** Problem statement **
Can you repeat the BatchQC description below word for word, from "BatchQC: Batch Effects" to "a Shiny App."?

── Study text ──

BatchQC: Batch Effects Quality Control
======================================
Sequencing and microarray samples often are collected or processed in multiple
batches or at different times. This often produces technical biases that can
lead to incorrect results in the downstream analysis. BatchQC is a software tool
that streamlines batch preprocessing and evaluation by providing interactive
diagnostics, visualizations, and statistical analyses to explore the extent to
which batch variation impacts the data. BatchQC diagnostics help determine
whether batch adjustment needs to be done, and how correction should be applied
before proceeding with a downstream analysis. Moreover, BatchQC interactively
applies multiple common batch effect approaches to the data, and the user can
quickly see the benefits of each method. BatchQC is developed as a Shiny App.

───
── Data excerpt ──

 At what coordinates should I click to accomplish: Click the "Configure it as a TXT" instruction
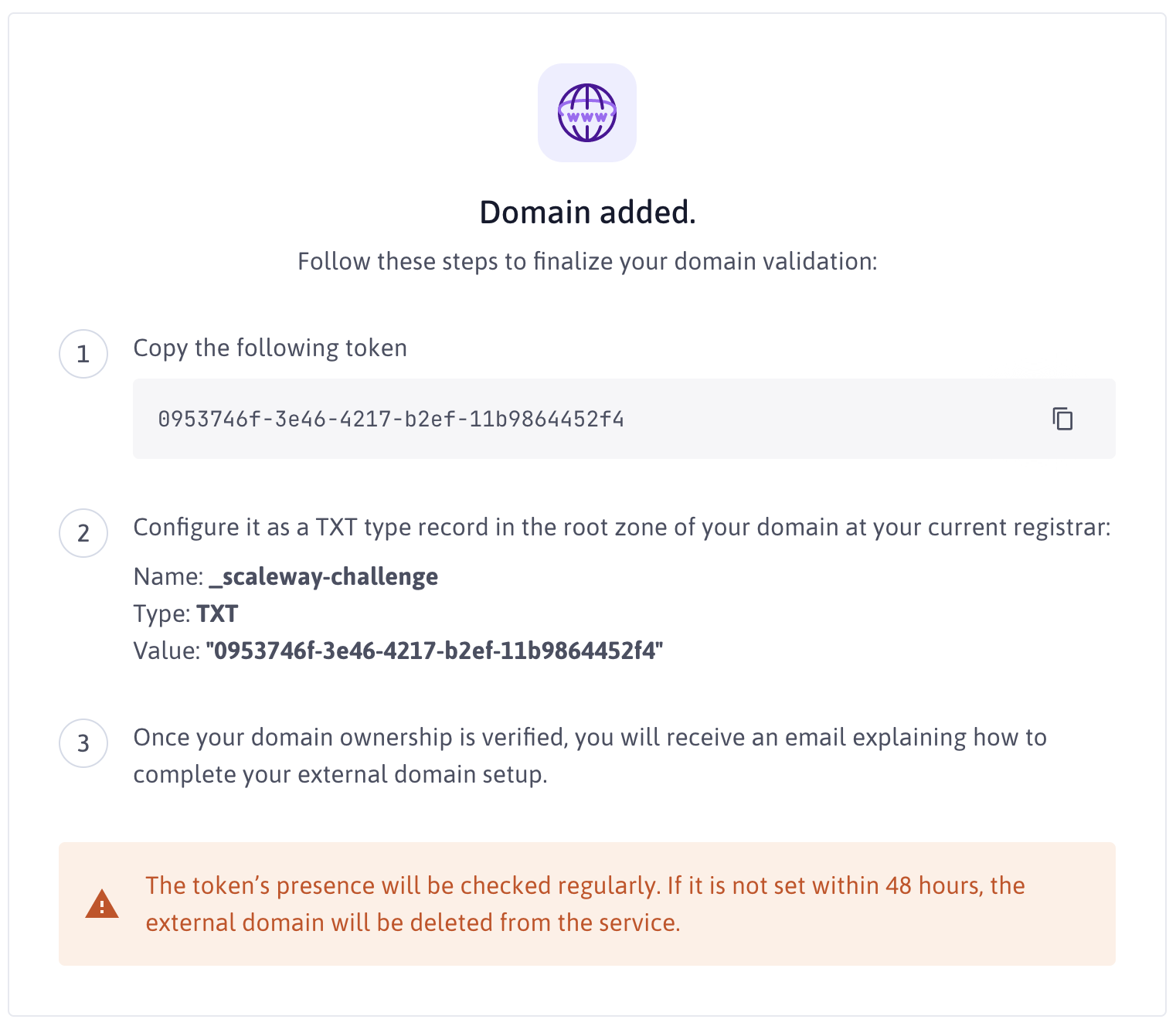621,527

───

** Your response **
BatchQC: Batch Effects Quality Control
======================================
Sequencing and microarray samples often are collected or processed in multiple
batches or at different times. This often produces technical biases that can
lead to incorrect results in the downstream analysis. BatchQC is a software tool
that streamlines batch preprocessing and evaluation by providing interactive
diagnostics, visualizations, and statistical analyses to explore the extent to
which batch variation impacts the data. BatchQC diagnostics help determine
whether batch adjustment needs to be done, and how correction should be applied
before proceeding with a downstream analysis. Moreover, BatchQC interactively
applies multiple common batch effect approaches to the data, and the user can
quickly see the benefits of each method. BatchQC is developed as a Shiny App.